Swinton’s performance is somewhat strange (wow, there’s something I’ve only said about a thousand times) and I have to say it didn’t totally work for me. It’s an oddly emotionally distant performance; I think I needed her to feel something about this haunting sound – maybe a sense of dread or fear. But she seems to have only the vaguest of curiosities; she does investigate the sound, but in a surprisingly lackadaisical way and, weirdly, she never really seems that invested or troubled by the strange phenomenon. Juan Pablo Urrega is charming and warm as the young sound engineer that she forms a surprising friendship with. Agnes Brekke has a wonderful energy as Swinton’s sister. Constanza Guttierez absolutely nails one of those “no small parts” roles with a one scene appearance as a quite funny doctor. And Elkin Diaz really knocks it out of the park in his role as a rural fisherman Swinton encounters near the end of the film; their first scene, a quiet, but wide-ranging, conversation by a creek outside his small hut is ultimately the most satisfyingly profound scene in the film.
Honestly, I wish the film had ended with that scene. It’s a beautifully written scene, strange, elliptical, ambiguous, but it also gives you enough to hang your hat on in terms of the significance, both metaphorical and literal, of the strange sound at the heart of the movie, that it feels like an actual ending. In a weird way, I found the following scenes to be overall too literal, not something I was expecting from this movie; the poetry of the film is, to some degree, abandoned in favor of an ending that I found too . . . concrete, for lack of a better term. And I think the scene immediately following the conversation outside the hut is the film’s worst offender in terms of just going too long; the poetry of the quiet and slowness really did just transition into a kind of tiredness for me in that scene, particularly because I felt the script was overegging the pudding, the pudding that had reached real perfection in the previous scene.
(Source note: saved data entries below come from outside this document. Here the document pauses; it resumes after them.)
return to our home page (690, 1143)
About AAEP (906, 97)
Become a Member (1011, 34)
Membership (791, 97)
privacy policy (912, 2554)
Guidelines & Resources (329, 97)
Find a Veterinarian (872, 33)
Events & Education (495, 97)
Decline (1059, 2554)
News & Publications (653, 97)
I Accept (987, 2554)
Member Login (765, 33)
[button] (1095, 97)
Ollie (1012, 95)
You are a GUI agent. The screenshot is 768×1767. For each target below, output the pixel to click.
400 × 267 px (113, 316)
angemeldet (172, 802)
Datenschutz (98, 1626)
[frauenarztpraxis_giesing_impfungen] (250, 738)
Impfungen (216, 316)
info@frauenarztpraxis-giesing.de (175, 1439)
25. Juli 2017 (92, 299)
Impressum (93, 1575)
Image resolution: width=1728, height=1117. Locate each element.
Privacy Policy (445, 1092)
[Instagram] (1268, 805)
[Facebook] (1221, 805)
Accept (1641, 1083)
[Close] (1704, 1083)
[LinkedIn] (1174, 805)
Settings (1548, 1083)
Still, the film does come recommended because, though I have quibbles, most of them surrounding that scene inside the house, it really did ultimately leave me in a place of profound awareness and contemplation. Perhaps not surprisingly given the premise, one of the most striking elements of this film really is the sound design and the way it creates the various environments you find yourself in. As the film slowly rolls to a close, it delivers some crucial plot exposition in a radio broadcast, a radio broadcast you can really barely hear and it’s the sound of a distant thunderstorm that close the film. But it’s those sounds that really create the atmosphere of the film, whether you’re listening to rain quietly falling, the wind softly blowing, a crisp classical music recording or the ambient sounds of a large city. Walking out of the theater, I was in a very strange headspace where I felt hyper-aware of all the sounds going on around me. Standing against the wall in the hallway, I was conscious of this quiet hum underneath everything, the hum of some sort of machinery behind the wall; when I moved, I heard the sound of my shirt move on my skin. So, for whatever issues I have with the film as a film, it’s certainly a transporting experience with an after-effect that lingers in a really beautiful way. It will force you to slow your senses and focus on the minutae and if I had one bit of advice for anyone about to watch this movie, it would honestly be: don’t fight it. No, it isn’t a perfect movie, but roll with it; when the wind blows, drift with it and it will take you somewhere very much worth being. 3 ½ stars.
tl;dr – slow-moving, philosophical and often profound, Memoria has a few problems, but at the end of the day, it’s an enriching and lingering experience. 3 ½ stars.